◆ Activity ◆
Can you reproduce the material below word for word, leaving the pictures out?

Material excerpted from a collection
▼

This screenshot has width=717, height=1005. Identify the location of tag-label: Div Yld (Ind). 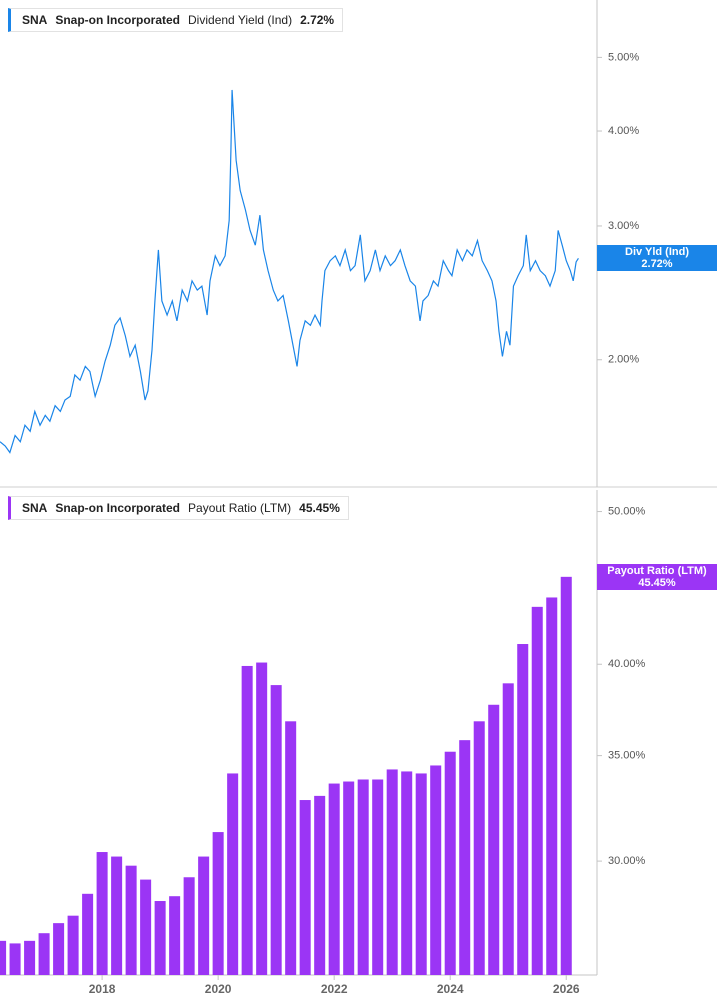
(657, 252).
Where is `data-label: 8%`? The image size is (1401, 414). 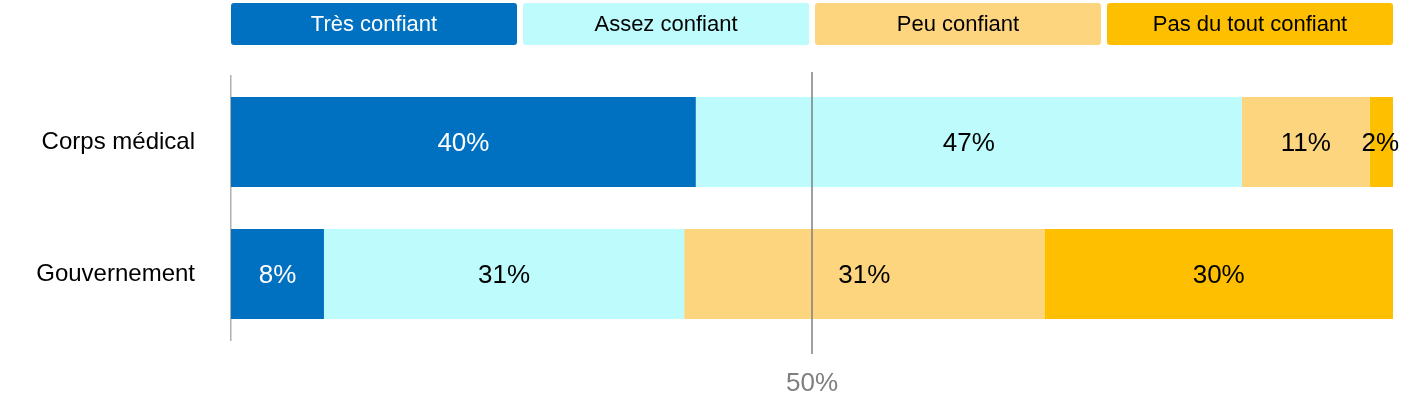
data-label: 8% is located at coordinates (278, 274).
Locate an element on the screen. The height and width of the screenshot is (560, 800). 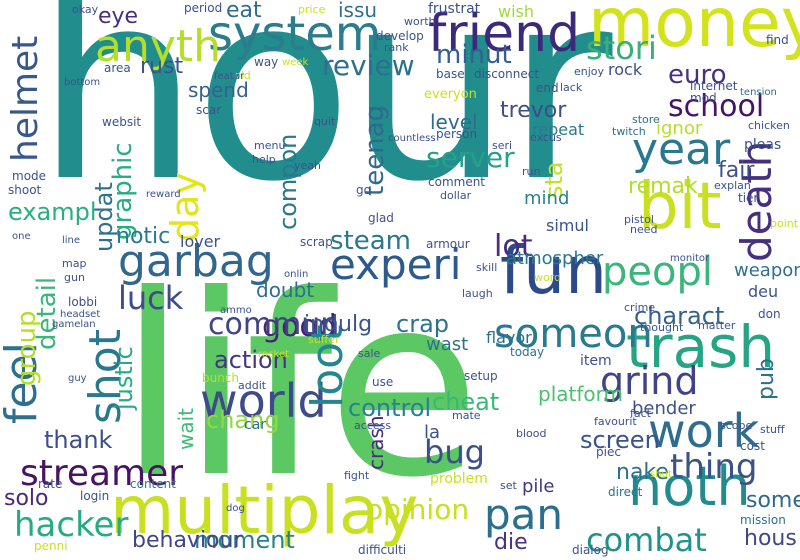
word-difficulti: difficulti is located at coordinates (382, 550).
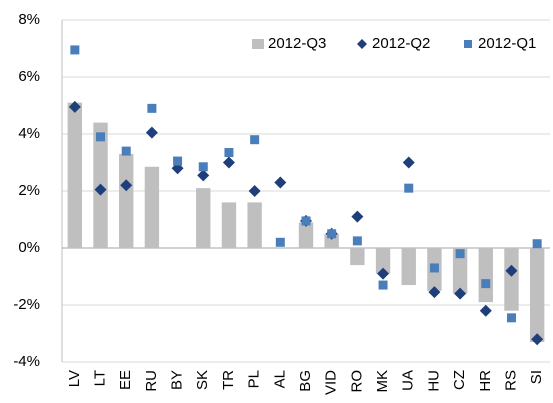 The width and height of the screenshot is (553, 403). Describe the element at coordinates (178, 380) in the screenshot. I see `x-tick-label: BY` at that location.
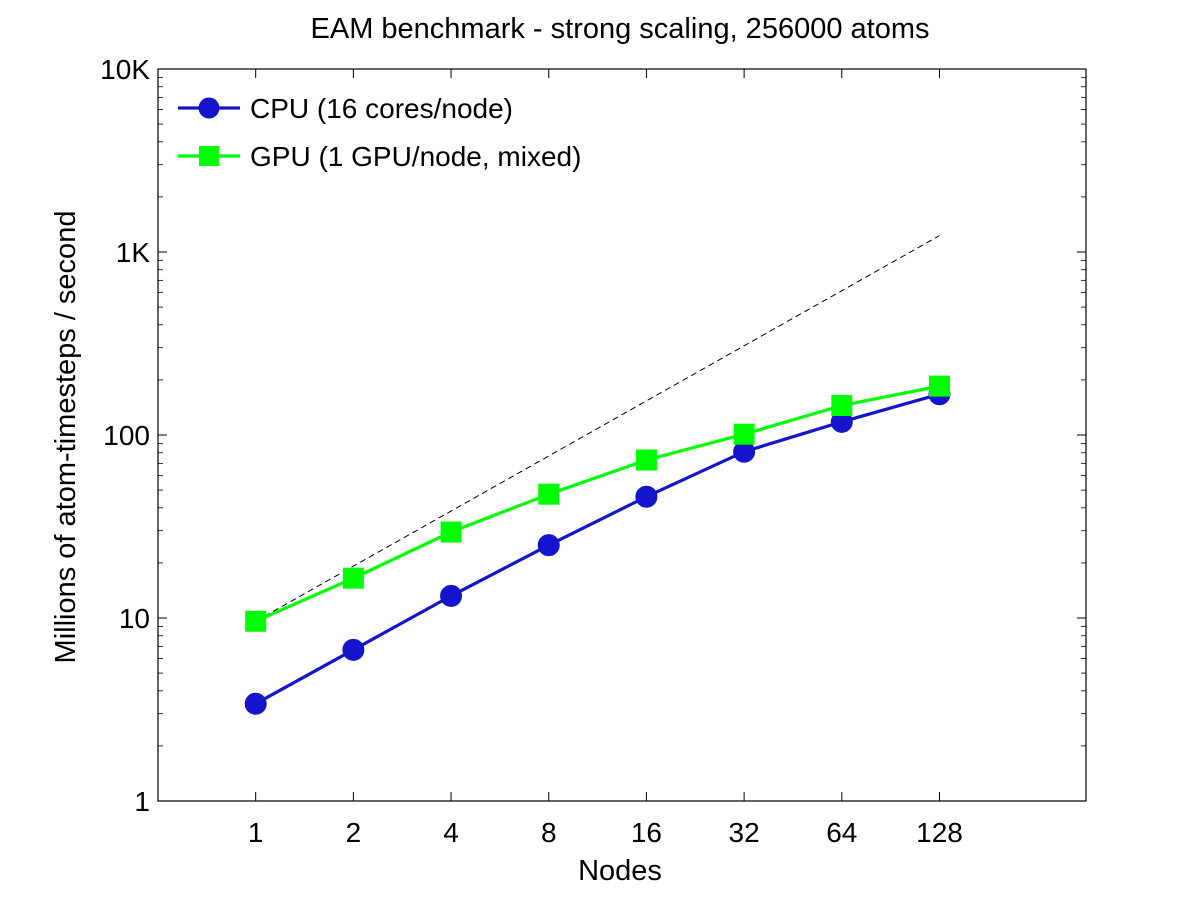 This screenshot has height=900, width=1200. I want to click on x-tick-label: 4, so click(451, 832).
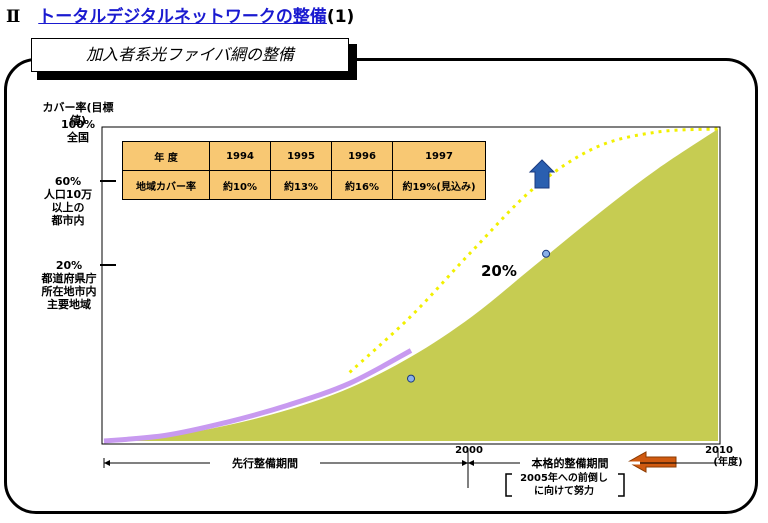  Describe the element at coordinates (14, 17) in the screenshot. I see `section-number: Ⅱ` at that location.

▲

◆ Answer section ◆
This screenshot has width=717, height=1005. Identify the location of tag-label: Div Yld (Ind). 
(657, 252).
Where is `data-label: 8%`? The image size is (1401, 414). 
data-label: 8% is located at coordinates (278, 274).
Locate an element on the screen. The height and width of the screenshot is (560, 800). 
word-difficulti: difficulti is located at coordinates (382, 550).
 The width and height of the screenshot is (553, 403). Describe the element at coordinates (178, 380) in the screenshot. I see `x-tick-label: BY` at that location.
 This screenshot has height=900, width=1200. I want to click on x-tick-label: 4, so click(451, 832).
  Describe the element at coordinates (14, 17) in the screenshot. I see `section-number: Ⅱ` at that location.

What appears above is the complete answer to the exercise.